A while back I read a report by a friend of mine, Kassem, where he was able to completely block a user from using Facebook Messenger with a long string of text. After reading this I decided to look through some Facebook endpoints to see if it was still viable. After a day or two of looking I found 7 different endpoints vulnerable to this type of attack. At first I thought I hit a gold mine with this type of attack but within a couple of weeks 6/7 bugs got flagged as a dupe of the original report I made.
Thanks for reporting this issue to us. After investigating the issue, we have realized that this is a duple of your other report #2444785898871880. As such, this report will not be eligible for a bounty. I’m going to close this one and keep the conversation in the original report.
Since the root cause was that Facebook wasn’t limiting the length on parameters they all sadly got classified into one bug. This bug will be the one shown next.
Break Facebook Pages for Admins, Editors, and Moderators
This bug allowed a malicious user with at least Moderator privileged to permanently break an entire page for the Admins, Editors, and Moderators.

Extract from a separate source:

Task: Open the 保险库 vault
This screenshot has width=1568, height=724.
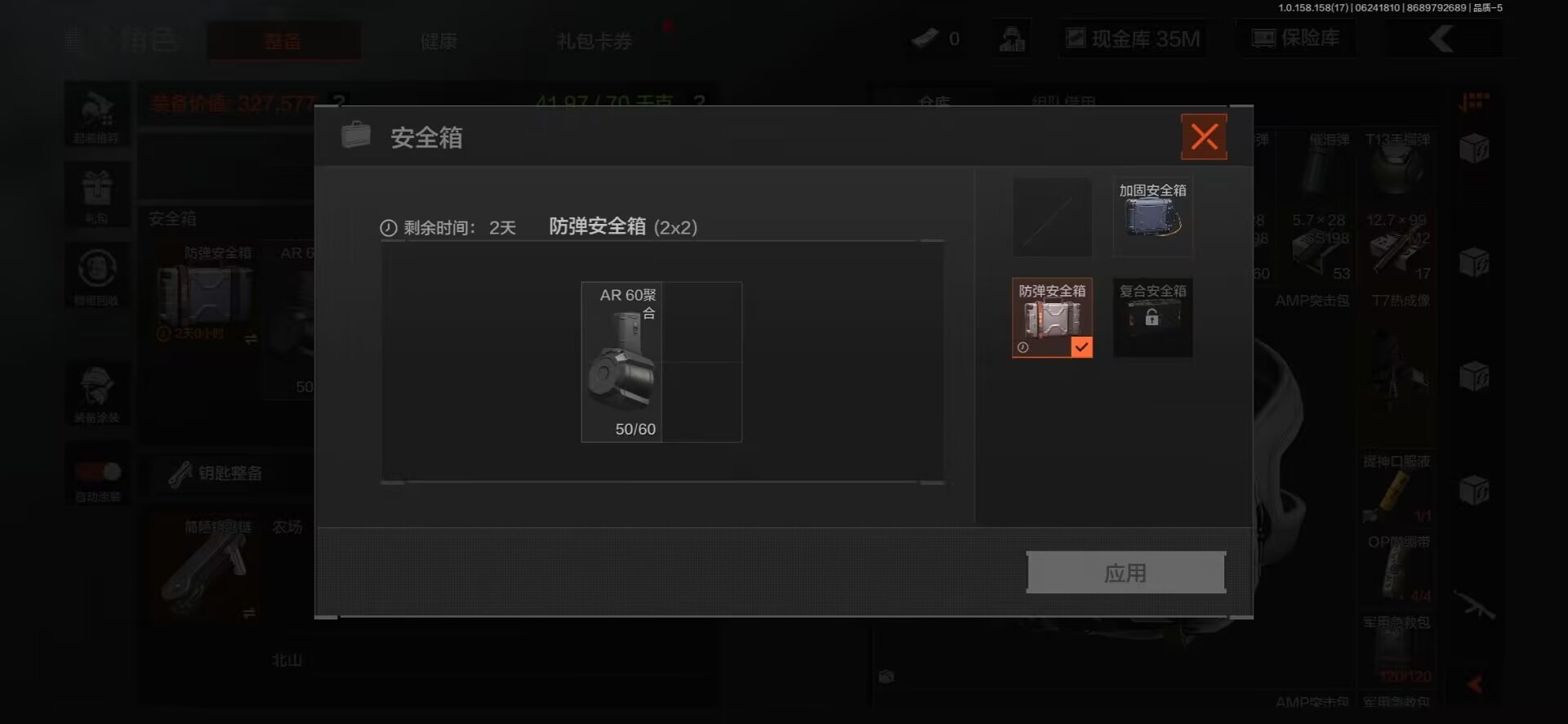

This bug was a little weird as I ran into it by accident trying to test for other things, after firing big payloads at the endpoint I kept getting 500 errors, after enough 500 errors the page would completely break
This bug required a page to have the appointments function setup, the quickest way to get appointments is creating a button as seen in the video and hitting booking option to set up appointments through Facebook. After that test the button and put in an appointment and then go to the inbox to complete the rest of the bug
Proof of Concept
1) Once in the inbox of the victims page hit the create appointment button in the bottom right
2) Put in some text in the box and intercept the request sent to burp suite
3) Send the request to the intruder, highlight the text in the notes_for_customer parameter for the intruder position, set the attack type to battering ram, and go to options and turn off Make unmodified base request
4) Copy the text of a large string(Around 20–60mb) to your clipboard and go to payloads and hit paste until you have about 10 requests to be sent
5) Start the attack and you should start seeing 500 errors. After they all go through the page should be broken
The other bugs reported use a similar attack type in the bug shown above but with different sized payloads to make it work, as they weren't as impactful I wont be making a full write up about them but if you’re interested in any of them feel free to message me on Facebook to ask.
Submitted- January 14th, 2019
Team asked for clarification - January 14th, 2019
More details provided- January 14th, 2019
Team asked for clarification again- January 17th, 2019
More details provided- January 17th, 2019
Team asked to reproduce it on a whitehat test account- January 23rd, 2019
Whitehat ID’s provided - January 23rd, 2019
Short Term Fix- February 18th, 2019
Bounty Awarded($500)- Short Term Fix- February 21st, 2019
Question about bounty amount- February 21st, 2019
Facebook team awards another ($250) as they were originally supposed to reward $750 total for the vulnerability but forgot to- March 11th, 2019
On a side note some of these vulnerability’s still work as the fix isn't working in full effect right now, I’ve been asked by the security team to include that anyone trying to emulate and report the same issues detailed here will be marked as duplicate!